Both my parents had denied that my mother’s illness was serious, not just our father. They claimed that she was getting better right up until the moment that she left for the hospice. Dr. Gautman, her oncologist, was the first to show my brother and sister and me “the chart,” to say “T3c” to us, and to translate this alphanumeric code into the frightening coda of “your mother’s final days.” Dr. Gautman gave us plastic glasses of water with lemon from the nurses’ station before he broke the news to us: “The Malig-Nancy has spread beyond her, ah, her ovaries, I’m afraid …”
And into your mother’s liver, and to the pleural fluid of her lungs . As a kid I heard the word malignancy as “Malig-Nancy,” like an evil woman’s name, no matter how many times Kiwi and the Chief and Dr. Gautman himself corrected me. Our mother had mistaken her first symptoms for a pregnancy, and so I still pictured the Malig-Nancy as a baby, a tiny, eyeless fist of a sister, killing her.
“Nobody is going to a Loomis school . We are not abandoning your mother’s dream here, do you understand that? We are the Bigtree Tribe, son, and we have a business to run …”
Meanwhile the list beneath Carnival Darwinism kept growing:
ADAPTATION 1: INVEST IN SALTWATER CROCS
ADAPTATION 2: WE BECOME AMPHIBIOUS — NEW WET-SUIT COSTUMES FOR THE GIRLS? SCUBA WITH THE SETHS?

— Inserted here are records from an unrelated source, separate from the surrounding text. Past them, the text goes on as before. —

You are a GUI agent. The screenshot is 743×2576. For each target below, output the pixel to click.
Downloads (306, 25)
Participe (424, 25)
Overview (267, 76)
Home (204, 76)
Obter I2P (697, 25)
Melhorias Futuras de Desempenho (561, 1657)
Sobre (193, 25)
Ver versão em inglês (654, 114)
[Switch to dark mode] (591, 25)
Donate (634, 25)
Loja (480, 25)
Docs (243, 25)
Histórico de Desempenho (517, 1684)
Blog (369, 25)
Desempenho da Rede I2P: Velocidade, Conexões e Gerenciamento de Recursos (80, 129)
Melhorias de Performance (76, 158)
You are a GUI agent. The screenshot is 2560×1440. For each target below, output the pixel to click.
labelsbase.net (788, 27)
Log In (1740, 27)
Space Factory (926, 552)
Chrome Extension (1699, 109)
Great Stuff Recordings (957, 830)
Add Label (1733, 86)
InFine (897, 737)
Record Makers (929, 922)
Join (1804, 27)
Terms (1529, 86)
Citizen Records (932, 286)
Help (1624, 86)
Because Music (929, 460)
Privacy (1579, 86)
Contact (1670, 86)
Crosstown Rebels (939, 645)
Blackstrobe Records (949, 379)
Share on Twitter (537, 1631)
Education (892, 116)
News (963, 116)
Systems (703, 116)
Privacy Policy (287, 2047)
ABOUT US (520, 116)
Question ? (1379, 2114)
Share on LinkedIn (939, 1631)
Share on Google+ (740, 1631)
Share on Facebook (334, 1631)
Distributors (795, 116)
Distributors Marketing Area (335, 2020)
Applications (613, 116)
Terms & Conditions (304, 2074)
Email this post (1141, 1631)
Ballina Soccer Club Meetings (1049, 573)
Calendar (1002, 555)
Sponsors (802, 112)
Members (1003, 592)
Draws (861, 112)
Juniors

ADAPTATION 3: MODERNIZE THE GATOR PIT — ILLUMINATED DIVING BOARD, BUBBLE JETS
The Chief pulled out a booklet of photographs of the saltwater crocs he was interested in acquiring: horned and sad-looking, these crocs did not seem like gods of the Nile. They resembled partially deflated tires. The seller was a retired breeder in Myrtle City, South Carolina, who wanted twenty-five thousand dollars for them. Kiwi flipped the booklet over without looking at it.